→ **PROBLEM REQUIREMENTS**
Every entry should be returned unchanged, with the pictures omitted.

→ **DATA SHOWN**
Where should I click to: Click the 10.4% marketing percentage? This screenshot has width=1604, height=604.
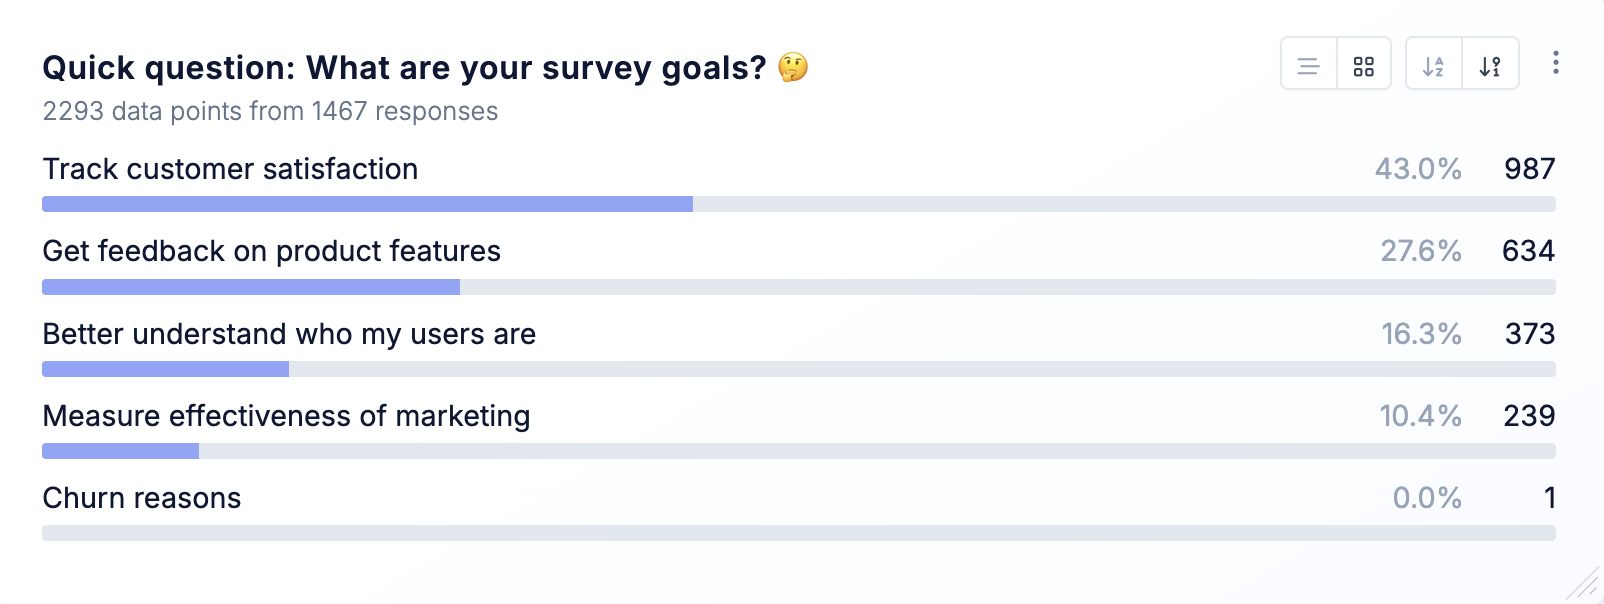click(1420, 416)
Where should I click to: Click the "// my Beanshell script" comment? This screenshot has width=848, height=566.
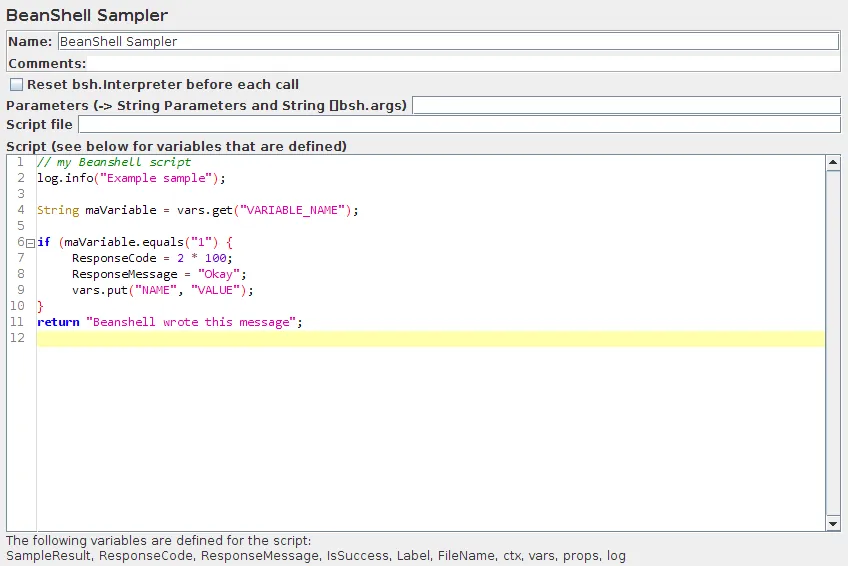[x=114, y=162]
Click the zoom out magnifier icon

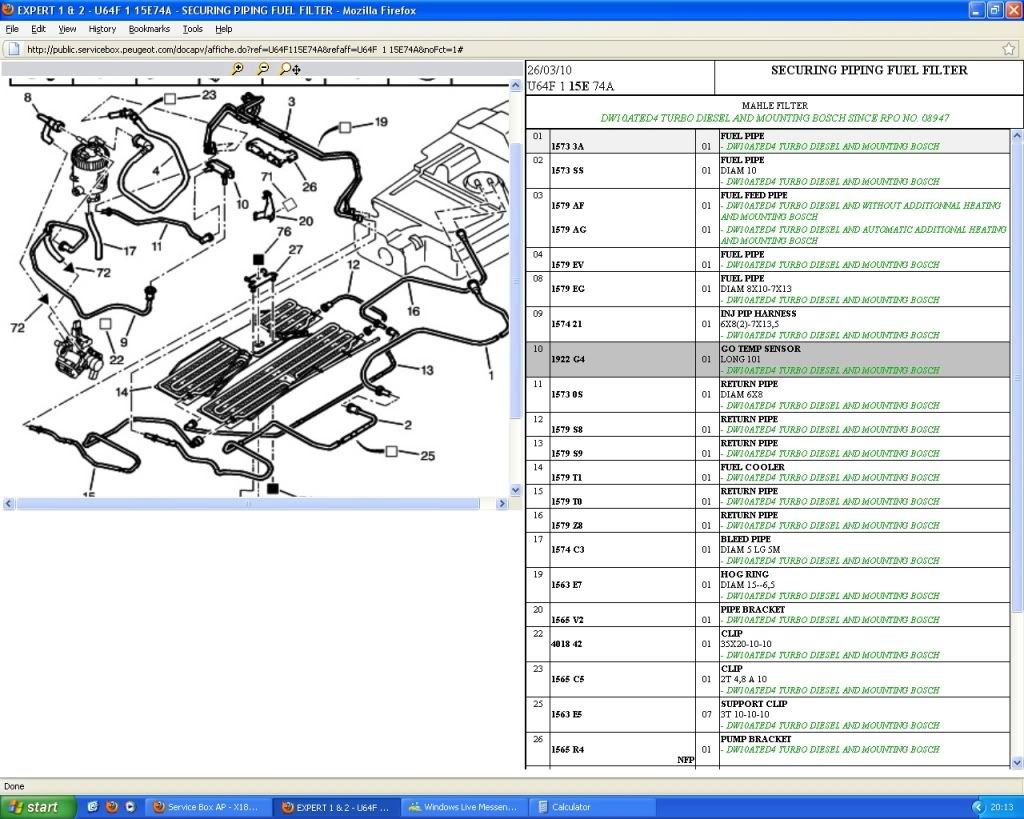click(263, 69)
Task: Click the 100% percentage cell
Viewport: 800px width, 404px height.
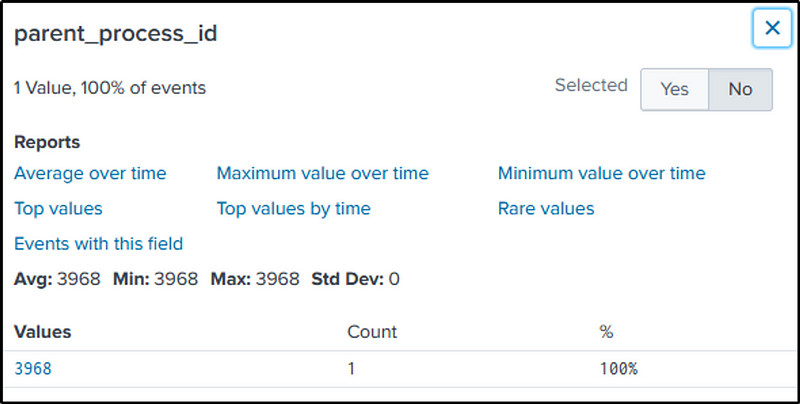Action: click(618, 369)
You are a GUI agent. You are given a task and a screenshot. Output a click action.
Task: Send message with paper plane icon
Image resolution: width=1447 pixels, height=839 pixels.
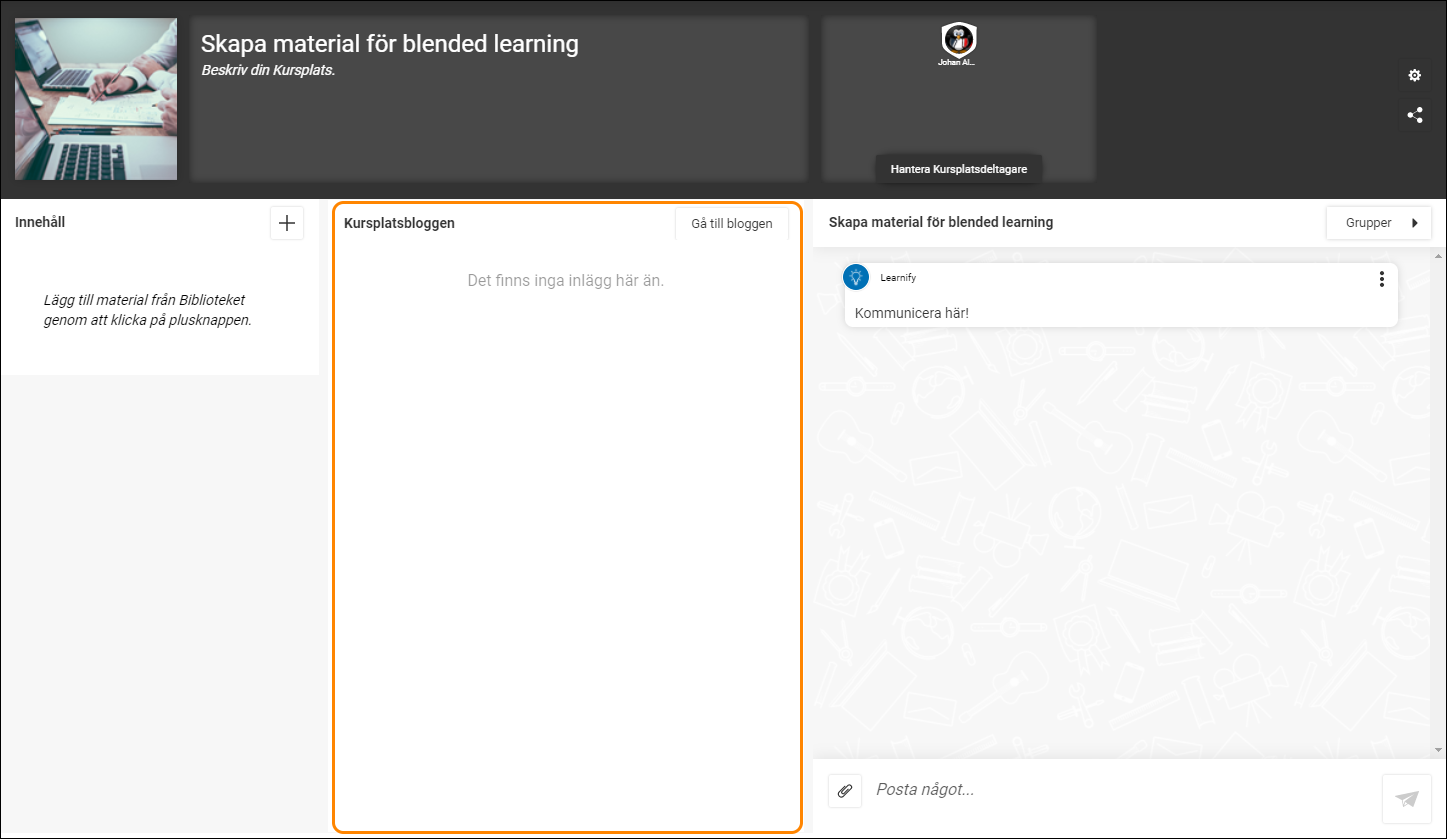(x=1407, y=798)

→ **EXERCISE SOLUTION**
Where should I click to: Click the 10.4% marketing percentage? This screenshot has width=1604, height=604.
click(1420, 416)
Where should I click to: Click the "// my Beanshell script" comment? This screenshot has width=848, height=566.
[x=114, y=162]
Click the zoom out magnifier icon

click(263, 69)
Task: Click the 100% percentage cell
Viewport: 800px width, 404px height.
Action: click(618, 369)
You are a GUI agent. You are given a task and a screenshot. Output a click action.
Task: Send message with paper plane icon
Image resolution: width=1447 pixels, height=839 pixels.
(x=1407, y=798)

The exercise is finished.